First, we selected the lists of the most difficult genes, i.e. genes with the lowest \(p\) value in terms of mapper and group. As a next step, we wanted to use a standard workflow that uses data for only one mapper. Therefore, for each dataset and each mapper, we determined the lists of DEGs at the \(0.05\) significance level using the edgeR package. This test is based on the negative binomial distribution, which is commonly used to model the count-based data generated by RNA-seq experiments. The exact test implemented in edgeR tests for differential expression by comparing the expression levels of genes between different conditions or groups. This approach uses information from whole genes to improve the estimate of dispersion and increase the power to detect differentially expressed genes. The schematic of the overall indentification workflow is shown in Fig. 5.

Figure 5
figure 5

Pipeline for the procedure of seeking DGs.

As a summary of our research, we calculated percentages of the number of of significant genes with respect to the mappers and groups identified by the the experiment.

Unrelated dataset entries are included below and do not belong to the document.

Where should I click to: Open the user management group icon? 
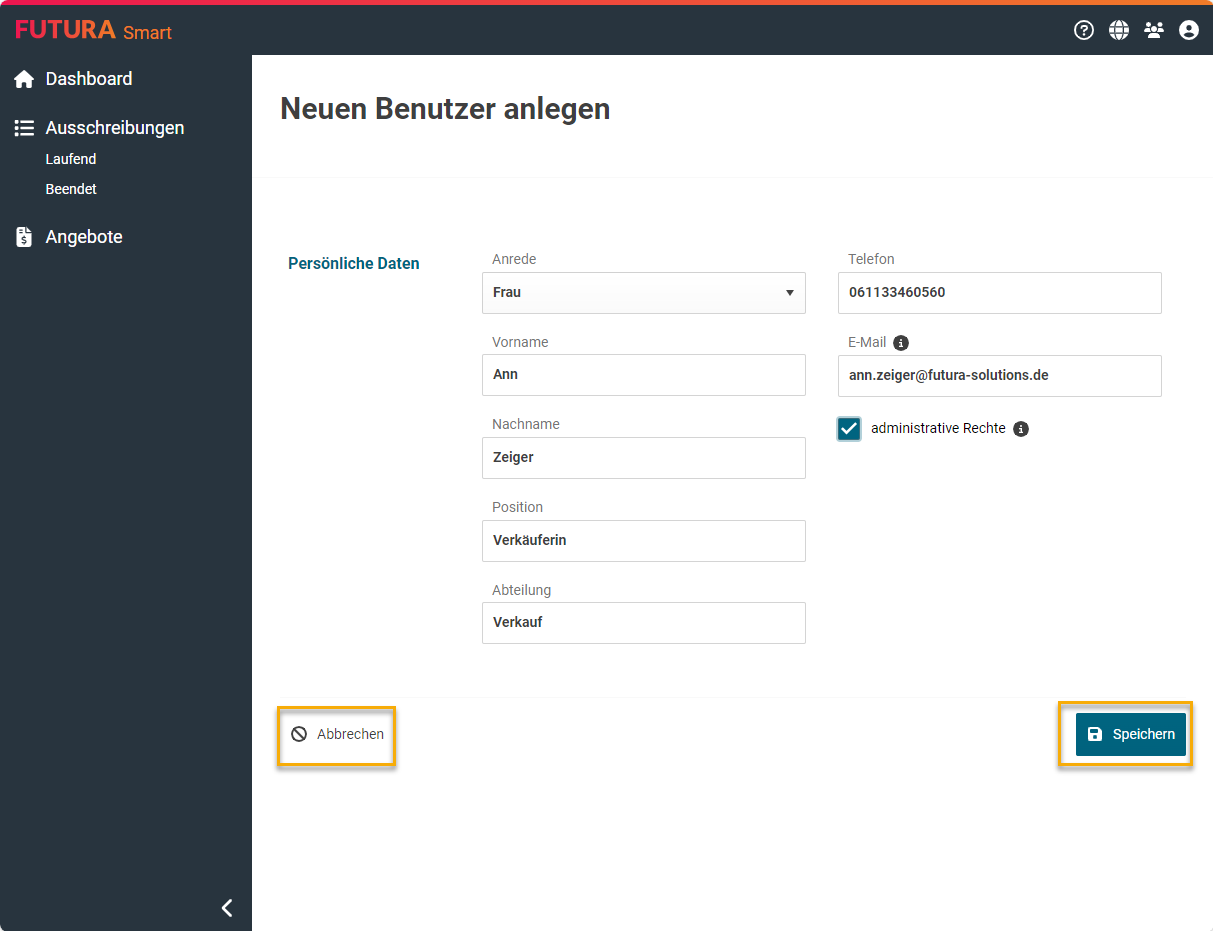pos(1154,30)
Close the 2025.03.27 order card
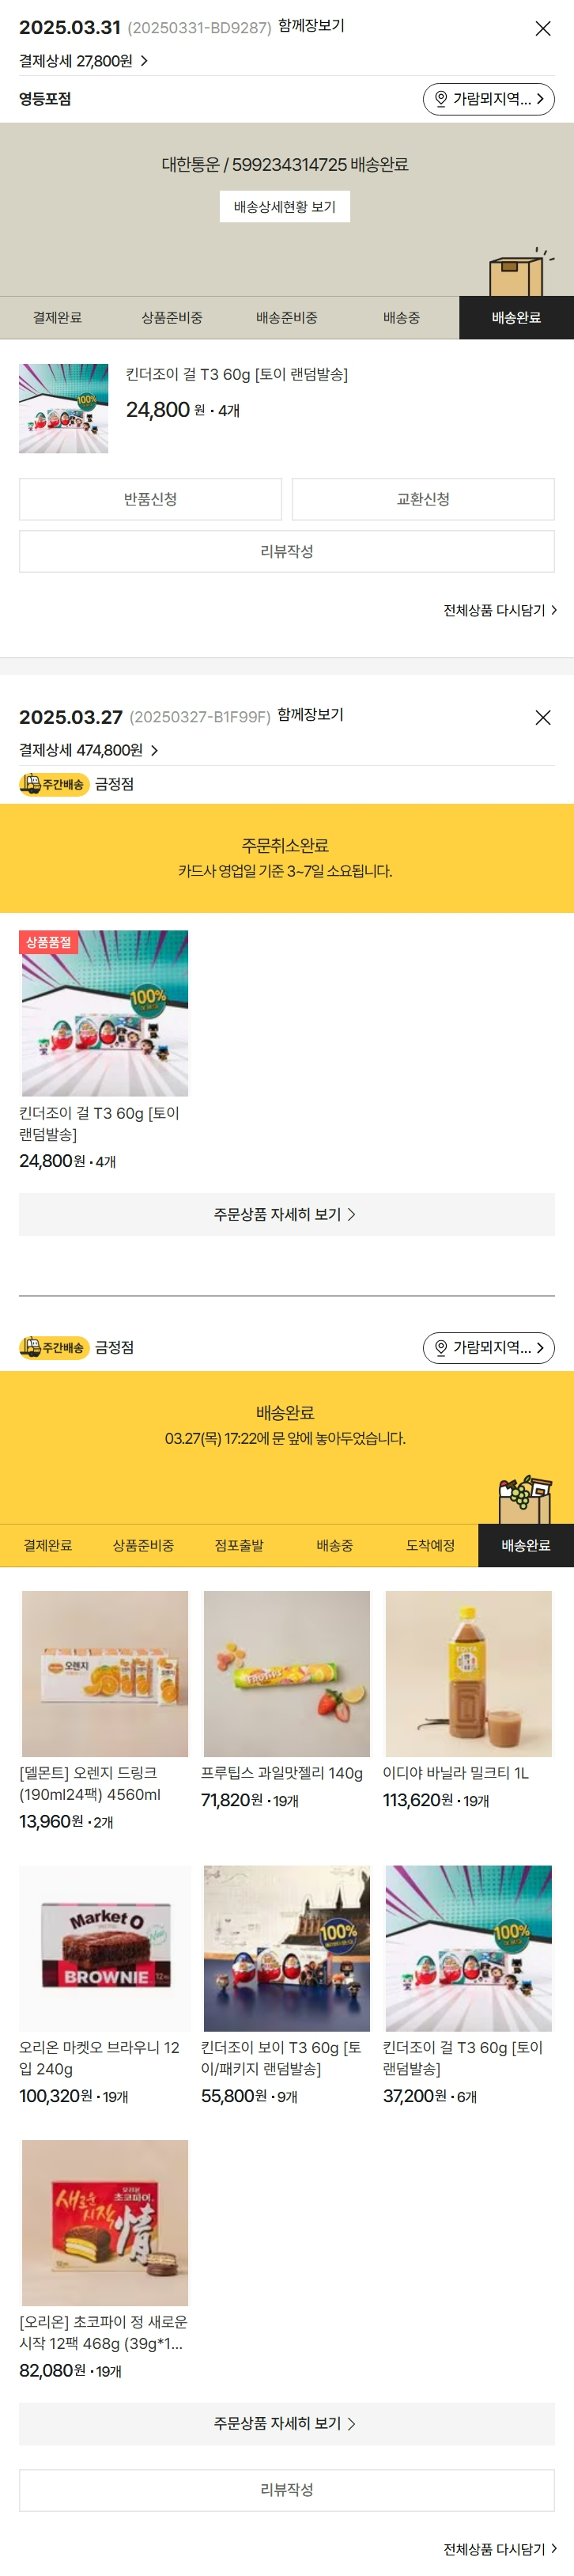574x2576 pixels. tap(543, 718)
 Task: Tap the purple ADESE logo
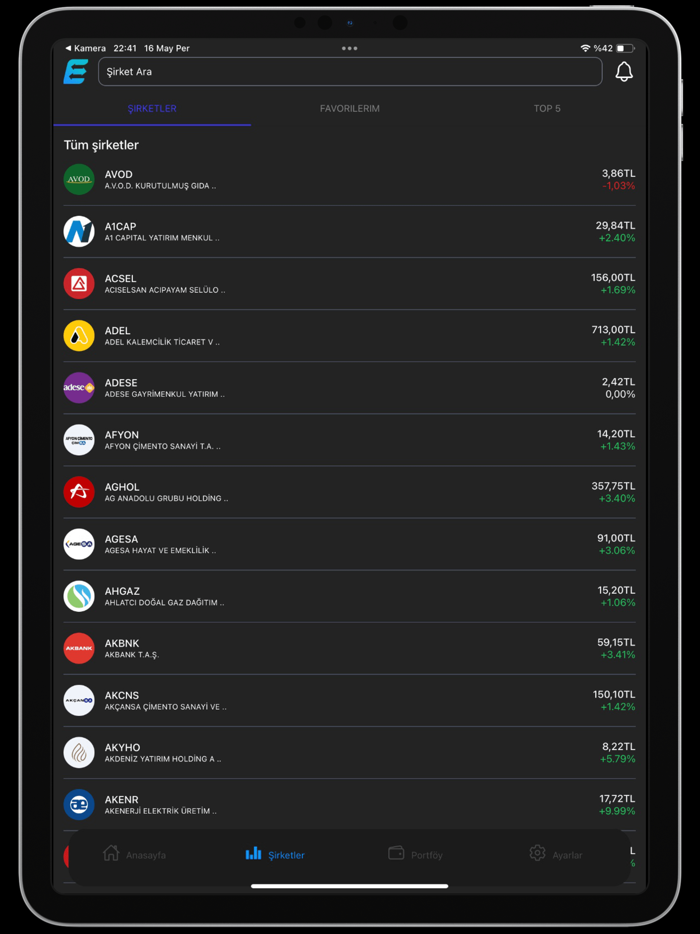pos(79,388)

Methods for classification

DEGs can be used as biomarkers for disease diagnosis and prognosis, facilitating personalized medicine and guiding drug development. However, for practicality and ease of testing, it’s critical to maintain a manageable number of biomarkers, which requires verification of the predictive power of selected genes. Discriminant analysis can enhance their utility by classifying observations into predefined groups based on these gene biomarkers, evaluating their performance and identifying the most influential ones for further investigation or diagnostic application. Therefore, the next step was to investigate the influence of the DGs on the classification process. For each mapper and each dataset, the top DEGs that were or were not difficult to predict whether a sample belonged to a particular group introduced in the experiment (e.g. control or treatment group) were used as features to input into the classifier. Predictions were made based on the number of top DEGs genes and top DGs corresponding to 33%, 50% and 67% of the samples in a given dataset. To reduce the bias associated with the choice of classification algorithm, the joint classifier ‘ensemble’ was used35. This classifier uses a number of machine learning algorithms to make predictions and then combines them to make a final prediction. In the classifier 100 bootstrap iterations were performed for four classifiers: support vector machine, random forest, neural networks and rpart. To reduce bias in the results, the classification procedure was repeated 10 times. For validation, 5-fold and 10-fold cross-validation procedures were used for datasets with less and more than 20 samples, respectively. The selected DEGs and DGs used for training and prediction in each iteration were obtained in the training step, ensuring that the model generalizes well to unseen data. The results are presented in the violin plots and the average AUC values were calculated based on the pROC package36.

All statistical analyses were performed using R software 3.6.237. All visualisations were prepared using the ggplot2 package38.